It’s awful having a body. It oozes, leaks, spurts. It is unpredictable, uncontrollable, ails, fails, betrays and embarrasses. It’s not nice to admit, but you know it, and I know it. The artist Ed Atkins definitely knows it.
A major new retrospective of Atkins’s work, running at Tate Britain in London through Aug. 25, features human bodies (or digital versions of them) that are anxious, lost for words, exhausted, emotional, apologetic and falling to pieces, sometimes quite literally.
Atkins — who was born in Oxford, England, in 1982 and is based in Copenhagen — is perhaps best known for his videos that show CGI avatars in strange states of limbo. They utter disjointed but poetic narratives, or try and fail to perform various tasks — as though struggling to be “real.”
An early film at Tate Britain, “Death Mask II: The Scent” (2010), alternates between scenes of digital devices, a human head, shot from behind, with short blonde locks bathed in neon light, and close-ups of a fruit from various angles as sticky liquid pours over its eerie skin, which is pocked and freckled like an aged human’s. Here, it is the editing process, with jump cuts visible to the viewer, that creates an uncanny tension.
In “Hisser” (2015), simultaneously projected on three free-standing walls that increase in size, we enter a more recognizable environment: a teenage bedroom (remember that kitten poster that urged us to “hang in there”?), with moonlight streaming through an open window. A man appears on the bed, tossing and turning, and singing to himself. He flips through a stack of Rorschach blots, masturbates to a postcard of a Walter Sickert painting, browses his computer — and then falls through the floor into a giant sinkhole, only to reappear, walking naked and disoriented, stumbling and mumbling through a bright white nothingness.
There’s a morbid humor to Atkins’s work, which puts its avatars — based on the artist’s own facial gestures and speech, recorded and mapped using motion capture technology — through excruciating experiences. A wall text by the artist explains that “Hisser” was inspired by the news story of a man in Florida who disappeared when his bedroom was swallowed by a sinkhole.
“This idea attracted and consoled me,” writes the artist, who also describes the film as an exorcism of sorts, and its characters as “surrogates” or “emotional crash-test dummies” who reckon with things that Atkins himself cannot face. And yet they remain imperfect stand-ins, not quite real, if “real” means convincing, or lifelike.

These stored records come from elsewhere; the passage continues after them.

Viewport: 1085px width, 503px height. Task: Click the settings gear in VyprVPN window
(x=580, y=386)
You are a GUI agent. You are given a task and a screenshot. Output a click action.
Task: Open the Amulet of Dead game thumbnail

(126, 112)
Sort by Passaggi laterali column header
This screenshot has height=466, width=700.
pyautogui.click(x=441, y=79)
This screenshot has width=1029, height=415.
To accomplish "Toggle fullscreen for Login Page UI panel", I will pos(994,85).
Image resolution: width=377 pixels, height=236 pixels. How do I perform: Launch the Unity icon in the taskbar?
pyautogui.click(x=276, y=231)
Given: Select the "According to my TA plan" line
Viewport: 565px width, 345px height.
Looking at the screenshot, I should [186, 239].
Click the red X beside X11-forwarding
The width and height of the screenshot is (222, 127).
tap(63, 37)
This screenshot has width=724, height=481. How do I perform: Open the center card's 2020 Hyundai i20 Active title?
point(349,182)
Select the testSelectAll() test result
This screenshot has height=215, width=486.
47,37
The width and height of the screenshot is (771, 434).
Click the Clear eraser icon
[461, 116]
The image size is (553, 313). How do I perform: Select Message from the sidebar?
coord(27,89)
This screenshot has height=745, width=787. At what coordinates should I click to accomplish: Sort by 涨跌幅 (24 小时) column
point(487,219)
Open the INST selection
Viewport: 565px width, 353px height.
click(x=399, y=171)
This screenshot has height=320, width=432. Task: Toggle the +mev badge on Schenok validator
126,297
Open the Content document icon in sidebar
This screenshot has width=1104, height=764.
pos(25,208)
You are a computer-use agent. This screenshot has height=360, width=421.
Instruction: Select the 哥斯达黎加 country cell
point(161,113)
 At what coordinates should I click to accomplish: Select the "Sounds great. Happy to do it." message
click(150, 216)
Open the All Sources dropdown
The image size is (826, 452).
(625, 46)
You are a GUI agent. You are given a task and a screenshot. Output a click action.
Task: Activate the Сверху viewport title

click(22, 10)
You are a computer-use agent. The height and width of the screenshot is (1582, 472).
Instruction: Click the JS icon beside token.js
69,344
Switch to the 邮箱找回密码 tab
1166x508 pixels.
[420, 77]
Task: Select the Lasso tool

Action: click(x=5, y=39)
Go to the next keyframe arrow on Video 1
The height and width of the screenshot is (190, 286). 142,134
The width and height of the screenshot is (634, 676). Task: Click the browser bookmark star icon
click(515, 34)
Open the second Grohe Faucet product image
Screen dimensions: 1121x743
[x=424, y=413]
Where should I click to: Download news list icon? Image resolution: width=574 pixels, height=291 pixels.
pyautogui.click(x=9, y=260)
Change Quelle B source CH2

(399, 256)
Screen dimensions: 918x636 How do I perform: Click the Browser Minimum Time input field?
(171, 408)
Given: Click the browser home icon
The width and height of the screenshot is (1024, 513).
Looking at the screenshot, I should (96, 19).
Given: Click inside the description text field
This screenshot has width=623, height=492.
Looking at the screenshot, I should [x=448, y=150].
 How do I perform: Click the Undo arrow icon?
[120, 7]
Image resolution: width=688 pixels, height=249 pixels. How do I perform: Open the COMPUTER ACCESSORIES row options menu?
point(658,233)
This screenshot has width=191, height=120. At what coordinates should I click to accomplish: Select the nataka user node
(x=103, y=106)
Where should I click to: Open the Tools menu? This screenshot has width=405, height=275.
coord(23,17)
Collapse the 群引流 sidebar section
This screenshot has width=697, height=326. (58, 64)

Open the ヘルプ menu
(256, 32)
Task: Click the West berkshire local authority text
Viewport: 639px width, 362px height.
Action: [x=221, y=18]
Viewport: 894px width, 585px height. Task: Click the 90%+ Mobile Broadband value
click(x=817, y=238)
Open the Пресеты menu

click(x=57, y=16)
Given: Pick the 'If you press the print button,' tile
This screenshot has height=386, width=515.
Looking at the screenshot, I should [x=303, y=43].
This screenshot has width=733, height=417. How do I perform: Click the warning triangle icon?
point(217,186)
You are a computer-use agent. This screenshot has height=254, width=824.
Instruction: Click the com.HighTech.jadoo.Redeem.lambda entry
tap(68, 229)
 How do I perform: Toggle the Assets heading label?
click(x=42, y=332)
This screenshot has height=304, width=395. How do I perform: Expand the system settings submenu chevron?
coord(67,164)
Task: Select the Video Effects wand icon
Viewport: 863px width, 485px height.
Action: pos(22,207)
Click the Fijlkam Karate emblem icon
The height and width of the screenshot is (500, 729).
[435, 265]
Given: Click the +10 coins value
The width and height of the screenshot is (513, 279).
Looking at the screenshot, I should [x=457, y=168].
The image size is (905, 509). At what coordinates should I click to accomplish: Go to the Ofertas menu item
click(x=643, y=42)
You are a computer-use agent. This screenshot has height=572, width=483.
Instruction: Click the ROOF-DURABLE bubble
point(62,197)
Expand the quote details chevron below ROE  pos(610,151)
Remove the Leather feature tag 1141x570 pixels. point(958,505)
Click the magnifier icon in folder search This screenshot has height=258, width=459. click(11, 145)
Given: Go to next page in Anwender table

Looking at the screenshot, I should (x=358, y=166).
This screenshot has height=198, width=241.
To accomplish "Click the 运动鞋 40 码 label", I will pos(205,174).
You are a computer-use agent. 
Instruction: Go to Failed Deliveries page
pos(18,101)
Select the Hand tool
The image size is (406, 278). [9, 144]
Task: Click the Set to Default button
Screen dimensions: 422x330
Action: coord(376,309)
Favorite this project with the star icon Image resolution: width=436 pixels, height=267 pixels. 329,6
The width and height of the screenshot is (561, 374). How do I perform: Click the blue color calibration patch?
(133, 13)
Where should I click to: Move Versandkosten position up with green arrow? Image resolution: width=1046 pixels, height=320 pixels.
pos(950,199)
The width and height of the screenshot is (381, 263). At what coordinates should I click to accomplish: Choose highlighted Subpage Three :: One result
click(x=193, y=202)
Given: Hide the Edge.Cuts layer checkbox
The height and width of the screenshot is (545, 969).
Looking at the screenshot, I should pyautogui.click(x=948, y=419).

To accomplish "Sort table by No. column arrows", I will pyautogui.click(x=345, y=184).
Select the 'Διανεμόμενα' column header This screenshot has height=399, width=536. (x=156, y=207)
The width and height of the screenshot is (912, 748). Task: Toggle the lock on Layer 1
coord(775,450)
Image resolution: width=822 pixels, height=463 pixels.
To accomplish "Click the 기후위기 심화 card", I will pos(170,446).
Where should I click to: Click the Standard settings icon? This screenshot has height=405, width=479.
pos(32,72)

Well, who can blame them? They can, after all, only learn what their makers teach them. They are, we see in Atkins’s work, like us: limited. In his world, technology doesn’t create utopias; it mirrors who we are, inside and out.
This becomes more obvious as the show progresses. Near the end, a video called “Pianowork 2” (2023) features a digitally generated character who looks just like Atkins, playing an exacting piece by the composer Jürg Frey on an upright piano in a darkened studio. Atkins’s avatar grimaces, gasps, frowns, smiles and sighs — and as he struggles with the precise minimalism of the piece, seems to transcend the moment now and again, as performers sometimes can.
The Tate Britain show presents Atkins’s video work chronologically, but it is surrounded by newer work in other mediums — drawings, sculptures, installations — and the retrospective has a fluid mood, rather than seeming like a linear tour. “Beds” (2025), features a pair of beds, whose white covers writhe as if possessed by some invisible animating process.
In “Old Food” (2017-2018), Atkins has installed a series of videos between huge racks of costumes borrowed from the Deutsche Oper opera house in Berlin. Screens show a baby, a boy and a man sobbing; thick tears, more like glue than saline — another technological limitation — run down their faces. All around them, velvet robes, starched crinolines and silver dresses hang heavy, like speechless ghosts of dramas past.
The most recent works are Atkins’s most personal. “Children” (2020-ongoing) features touching grids of drawings on Post-it notes that the artist put into his daughter’s lunchbox. They are colorful, profane, comical, full of “I love you”s and sometimes written in childish scrawl: a record of the tender, fleeting moment of early-childhood parenting.
“Nurses Come and Go, but None for Me” (2024), a collaboration with the poet Steven Zultanski, is also about love, the passing of time and loss. The two-hour film features the actor Toby Jones reading a diary that Atkins’s father kept during the six months before his death from cancer in 2009. A room of young people listens. One sobs. They all fidget. We watch their faces, and they are as unfathomable as those of the digital avatars we’ve scrutinized in previous rooms.
At the end of the film, which is the end of the diary, the actress Saskia Reeves mimes an ambulance driver who tries to heal Jones with a series of magical concoctions, before covering his body with Post-it notes scrawled with enigmatic symbols — a game Atkins plays with his daughter.
The film allows us to hope, beyond reason, that the diary perhaps hasn’t ended, that the pain will dissipate and that everything will be all right again. There’s no sinkhole, no cure — there’s just life and, of course, art. In Atkins’s work, no matter the medium, those forces are realer than real.